Saviano aveva raggiunto Portici, da Napoli, con la Circumvesuviana: da solo, perché ancora non era sotto la tutela dello Stato. Lo riaccompagnai a casa in auto, insieme al mio amico Paolo Allegro, e ricordo che si fece lasciare in piazza Trieste e Trento: penso che all’epoca vivesse, da uomo libero, ai quartieri spagnoli o in quei pressi.
La memoria di quella chiacchierata in macchina fa parte del mio vissuto personale e poco incide sulla storia pubblica dei giorni nostri. Lo rividi a settembre di quello stesso anno a Casal di Principe. Anche quella volta ero insieme a don Tonino Palmese e lì, nella piazza di Casale, alla presenza del presidente della Camera Bertinotti e di altri rappresentanti delle istituzioni, assistemmo alla sfida a viso aperto che quel giovane scrittore stava lanciando, dal palco di una manifestazione contro la camorra, ai boss del clan dei casalesi. Fu l’ultima volta che incontrai Roberto Saviano.

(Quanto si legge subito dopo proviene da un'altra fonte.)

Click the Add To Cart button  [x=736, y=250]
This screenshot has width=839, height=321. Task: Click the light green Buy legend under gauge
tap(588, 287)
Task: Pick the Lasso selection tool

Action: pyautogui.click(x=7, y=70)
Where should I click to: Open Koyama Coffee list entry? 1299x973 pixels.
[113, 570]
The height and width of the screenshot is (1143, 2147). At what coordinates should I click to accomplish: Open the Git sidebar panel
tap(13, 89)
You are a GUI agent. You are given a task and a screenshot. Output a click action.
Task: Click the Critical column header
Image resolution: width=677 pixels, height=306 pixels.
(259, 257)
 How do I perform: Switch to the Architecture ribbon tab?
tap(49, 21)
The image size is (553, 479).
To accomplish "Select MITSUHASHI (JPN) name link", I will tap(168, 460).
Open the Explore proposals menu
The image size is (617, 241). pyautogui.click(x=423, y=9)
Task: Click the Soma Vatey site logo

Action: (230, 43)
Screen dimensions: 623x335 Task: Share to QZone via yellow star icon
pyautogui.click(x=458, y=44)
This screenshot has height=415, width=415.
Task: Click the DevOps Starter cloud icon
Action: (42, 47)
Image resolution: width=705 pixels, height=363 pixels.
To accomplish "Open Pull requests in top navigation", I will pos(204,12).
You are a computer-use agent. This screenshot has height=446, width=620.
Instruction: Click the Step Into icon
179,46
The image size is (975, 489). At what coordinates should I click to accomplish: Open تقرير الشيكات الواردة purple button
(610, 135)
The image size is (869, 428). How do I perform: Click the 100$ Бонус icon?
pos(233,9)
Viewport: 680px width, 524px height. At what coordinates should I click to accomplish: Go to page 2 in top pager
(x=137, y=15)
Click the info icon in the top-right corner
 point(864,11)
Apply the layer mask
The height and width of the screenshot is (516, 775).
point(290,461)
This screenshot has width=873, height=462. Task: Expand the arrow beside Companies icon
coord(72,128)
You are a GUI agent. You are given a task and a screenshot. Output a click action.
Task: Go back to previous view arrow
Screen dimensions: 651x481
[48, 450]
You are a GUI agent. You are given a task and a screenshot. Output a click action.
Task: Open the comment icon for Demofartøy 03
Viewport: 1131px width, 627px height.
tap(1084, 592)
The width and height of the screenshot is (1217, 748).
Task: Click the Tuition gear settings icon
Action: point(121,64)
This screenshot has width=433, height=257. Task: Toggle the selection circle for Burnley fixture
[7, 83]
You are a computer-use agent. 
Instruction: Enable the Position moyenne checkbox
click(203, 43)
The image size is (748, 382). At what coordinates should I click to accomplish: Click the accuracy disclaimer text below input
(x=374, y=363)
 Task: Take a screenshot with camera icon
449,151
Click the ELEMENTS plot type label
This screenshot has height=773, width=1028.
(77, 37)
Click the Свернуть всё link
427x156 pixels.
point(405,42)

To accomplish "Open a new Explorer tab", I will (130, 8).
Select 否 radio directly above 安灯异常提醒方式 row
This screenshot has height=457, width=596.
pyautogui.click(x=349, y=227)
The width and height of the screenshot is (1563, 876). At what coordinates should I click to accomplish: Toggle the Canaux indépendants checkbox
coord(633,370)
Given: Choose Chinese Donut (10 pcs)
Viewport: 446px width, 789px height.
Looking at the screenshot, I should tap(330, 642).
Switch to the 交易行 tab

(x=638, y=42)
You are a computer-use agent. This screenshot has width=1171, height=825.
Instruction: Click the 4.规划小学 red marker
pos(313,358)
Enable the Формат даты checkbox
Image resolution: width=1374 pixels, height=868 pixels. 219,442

Il 21 dicembre gli inviai una e-mail per gli auguri di Natale cui mi rispose così il giorno dopo: «Caro Giovanni è molto dura per me. Calunnie, insulti, isolamento. Davvero è tanto. Spero di vederti presto magari per fare quella cosa nelle scuole a cui tengo molto. Abbracci. R. » Quella cosa nelle scuole era un progetto di divulgazione del libro fra gli studenti delle scuole cittadine, così come stava accadendo altrove, affinché acquisissero una maggiore consapevolezza sulle infiltrazioni della camorra nel tessuto sociale del Paese, grazie alla lettura del libro e a un successivo confronto con l’autore, che si rendeva disponibile ad incontrarli.
«Per il resto se non vado nelle scuole ho fallito il mio compito. Un abbraccio stretto. Roberto». E questa è stata la conclusione dell’ultima e-mail scambiata con Saviano il 27 dicembre 2006, alle ore 19,07: già era cominciata la sua vita sotto scorta, perché i camorristi di Casal di Principe lo avevano “condannato a morte” per aver squarciato il sipario sulla loro realtà criminale e reso di dominio pubblico le dinamiche e i modi di pensare degli affiliati al clan dei casalesi. Una fatwa che, a distanza di dodici anni, ancora oggi pende sul suo capo.
Da allora non ho più sentito Roberto Saviano e neanche so se si ricorda più di me. Ma poco importa, perché io continuo a seguire il suo lavoro attraverso i giornali, la televisione, i social e so che è vivo: a dispetto dei camorristi e di chi, nelle istituzioni, ne ha mutuato la logica e il linguaggio.